Nach dem Tod einer 42-Jährigen in Hannover steht ihr Ehemann unter Verdacht. Er wurde schwer verletzt auf einer Autobahn gefunden.
Eine 42 Jahre alte Frau ist am Morgen in ihrer Wohnung im hannoverschen Stadtteil Groß-Buchholz gewaltsam ums Leben gekommen. Einsatzkräfte fanden die Frau nach Polizeiangaben mit tödlichen Verletzungen, ein Notarzt konnte nur noch ihren Tod feststellen.

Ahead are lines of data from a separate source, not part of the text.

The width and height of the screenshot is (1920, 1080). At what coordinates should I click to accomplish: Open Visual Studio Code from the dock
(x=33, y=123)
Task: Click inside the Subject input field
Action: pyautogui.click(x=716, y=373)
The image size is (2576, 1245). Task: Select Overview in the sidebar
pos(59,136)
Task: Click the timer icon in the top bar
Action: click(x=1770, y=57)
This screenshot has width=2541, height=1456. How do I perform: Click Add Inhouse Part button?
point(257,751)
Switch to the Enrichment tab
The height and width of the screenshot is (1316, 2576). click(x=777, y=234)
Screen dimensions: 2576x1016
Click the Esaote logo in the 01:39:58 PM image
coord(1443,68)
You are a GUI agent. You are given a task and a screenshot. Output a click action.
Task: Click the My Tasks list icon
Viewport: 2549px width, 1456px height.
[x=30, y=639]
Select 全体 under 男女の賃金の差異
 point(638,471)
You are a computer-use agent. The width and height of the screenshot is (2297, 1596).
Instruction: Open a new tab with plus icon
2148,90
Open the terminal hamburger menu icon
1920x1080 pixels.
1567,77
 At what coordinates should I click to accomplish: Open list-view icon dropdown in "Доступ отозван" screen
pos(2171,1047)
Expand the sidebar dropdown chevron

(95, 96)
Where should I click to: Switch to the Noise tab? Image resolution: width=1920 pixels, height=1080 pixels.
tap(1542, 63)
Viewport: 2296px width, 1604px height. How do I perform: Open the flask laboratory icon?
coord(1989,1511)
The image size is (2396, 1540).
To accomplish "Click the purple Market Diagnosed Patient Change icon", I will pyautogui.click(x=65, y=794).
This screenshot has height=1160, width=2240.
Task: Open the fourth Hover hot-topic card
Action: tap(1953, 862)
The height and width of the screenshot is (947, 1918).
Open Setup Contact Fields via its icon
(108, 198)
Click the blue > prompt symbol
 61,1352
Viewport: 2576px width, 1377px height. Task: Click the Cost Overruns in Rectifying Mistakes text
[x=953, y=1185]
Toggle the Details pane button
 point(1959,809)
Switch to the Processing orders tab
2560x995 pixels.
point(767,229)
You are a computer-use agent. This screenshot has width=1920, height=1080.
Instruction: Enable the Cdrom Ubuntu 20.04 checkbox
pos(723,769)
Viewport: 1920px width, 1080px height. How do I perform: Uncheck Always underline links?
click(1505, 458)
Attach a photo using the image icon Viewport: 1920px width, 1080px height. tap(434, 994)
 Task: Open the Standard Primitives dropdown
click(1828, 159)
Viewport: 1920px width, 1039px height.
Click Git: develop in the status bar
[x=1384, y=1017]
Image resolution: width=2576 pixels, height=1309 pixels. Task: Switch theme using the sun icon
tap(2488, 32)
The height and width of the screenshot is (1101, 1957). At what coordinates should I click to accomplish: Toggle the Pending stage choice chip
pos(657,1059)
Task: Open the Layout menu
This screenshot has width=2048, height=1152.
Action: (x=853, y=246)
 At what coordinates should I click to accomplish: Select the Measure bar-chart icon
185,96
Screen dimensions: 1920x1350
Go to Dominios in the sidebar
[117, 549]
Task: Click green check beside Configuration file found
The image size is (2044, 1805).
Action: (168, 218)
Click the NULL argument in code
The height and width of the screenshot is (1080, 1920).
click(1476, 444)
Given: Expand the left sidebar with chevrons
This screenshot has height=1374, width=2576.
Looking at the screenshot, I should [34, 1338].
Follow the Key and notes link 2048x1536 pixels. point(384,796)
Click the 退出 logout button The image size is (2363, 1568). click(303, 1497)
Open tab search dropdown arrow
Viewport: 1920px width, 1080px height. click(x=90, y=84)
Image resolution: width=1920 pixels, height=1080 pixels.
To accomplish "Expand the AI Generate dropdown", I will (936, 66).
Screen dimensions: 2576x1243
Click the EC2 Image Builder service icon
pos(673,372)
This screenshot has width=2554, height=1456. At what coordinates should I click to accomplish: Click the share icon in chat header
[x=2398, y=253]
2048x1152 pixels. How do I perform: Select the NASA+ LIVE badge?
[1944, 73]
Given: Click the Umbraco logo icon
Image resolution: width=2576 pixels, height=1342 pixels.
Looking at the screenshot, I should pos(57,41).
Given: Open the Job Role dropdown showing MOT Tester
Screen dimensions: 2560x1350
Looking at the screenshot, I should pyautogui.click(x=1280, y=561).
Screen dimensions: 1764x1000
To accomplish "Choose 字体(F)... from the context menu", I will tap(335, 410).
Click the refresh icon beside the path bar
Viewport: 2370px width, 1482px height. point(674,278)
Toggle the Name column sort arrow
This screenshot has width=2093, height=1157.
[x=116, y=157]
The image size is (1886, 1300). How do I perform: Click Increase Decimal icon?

Der 43-jährige Ehemann steht im Verdacht, die Tat begangen zu haben. Nach Angaben der Polizei war er nach dem Geschehen geflüchtet und kurze Zeit später schwer verletzt auf der Autobahn 2 zwischen den Anschlussstellen Lehrte-Ost und Hämelerwald gefunden worden. Nach bisherigen Erkenntnissen soll der Mann versucht haben, sich das Leben zu nehmen.
In einem in der Nähe abgestellten Auto des 43-Jährigen entdeckten Polizeikräfte ein Messer. Ob es sich dabei um die Tatwaffe handelt, ist nach Polizeiangaben Gegenstand der laufenden Ermittlungen. Gegen den Mann wird nun wegen des Verdachts eines Tötungsdelikts ermittelt.
Zu den Hintergründen der Tat und zum genauen Ablauf machte die Polizei zunächst keine Angaben. Die Ermittlungen dauern an.